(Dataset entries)
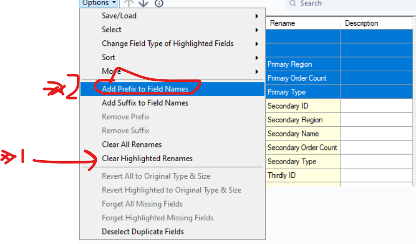Image resolution: width=416 pixels, height=244 pixels.
Task: Click the move field down arrow icon
Action: (143, 3)
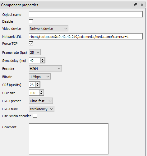Image resolution: width=147 pixels, height=156 pixels.
Task: Open Frame rate dropdown
Action: coord(35,53)
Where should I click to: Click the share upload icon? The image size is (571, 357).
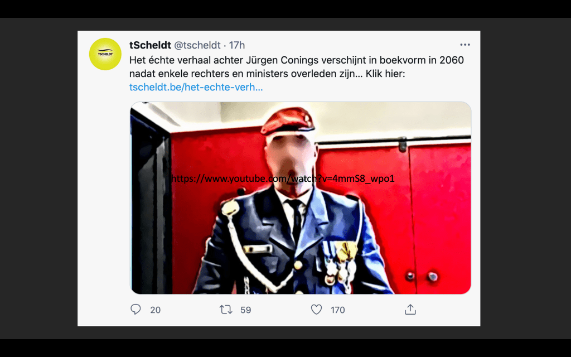point(410,309)
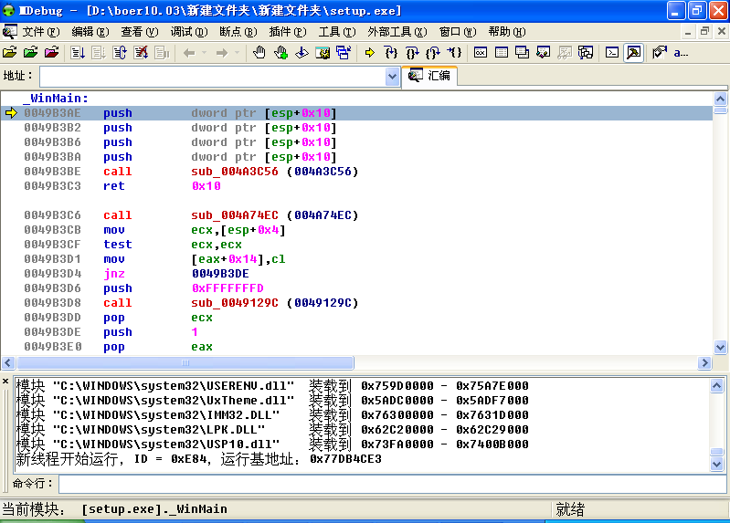This screenshot has height=523, width=730.
Task: Open the address combo box dropdown
Action: click(x=392, y=77)
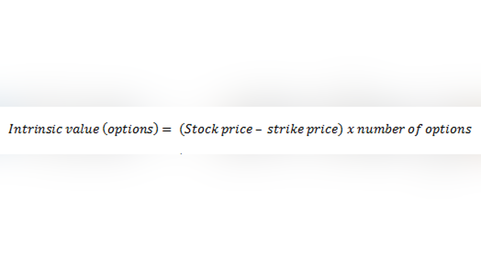The width and height of the screenshot is (481, 261).
Task: Select the word "Stock" in the formula
Action: (x=201, y=129)
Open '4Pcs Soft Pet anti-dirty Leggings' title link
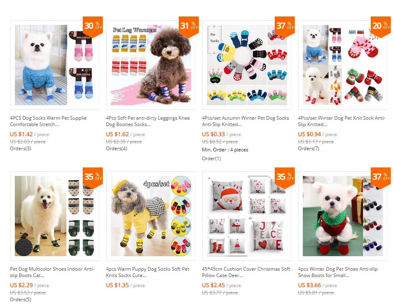This screenshot has height=308, width=394. point(148,121)
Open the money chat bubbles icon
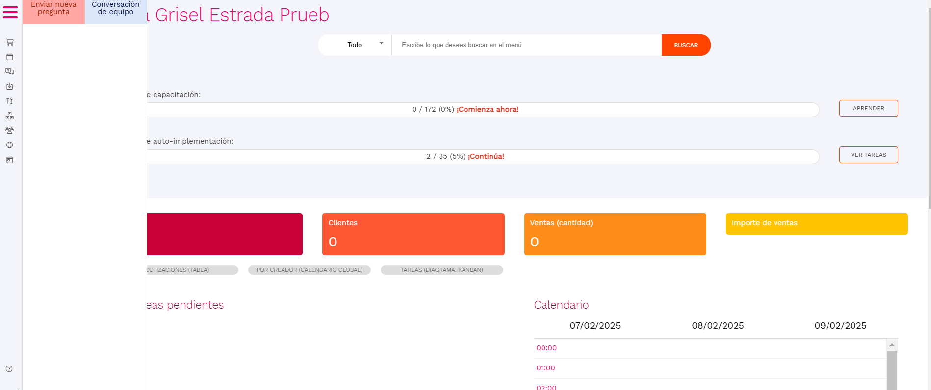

* **Work required**: Print only the lines running from the one containing "Open '4Pcs Soft" to the end of the data above, exactly; include no pictures.

* **Task result**:
Open '4Pcs Soft Pet anti-dirty Leggings' title link
This screenshot has height=308, width=394. point(148,121)
Open the money chat bubbles icon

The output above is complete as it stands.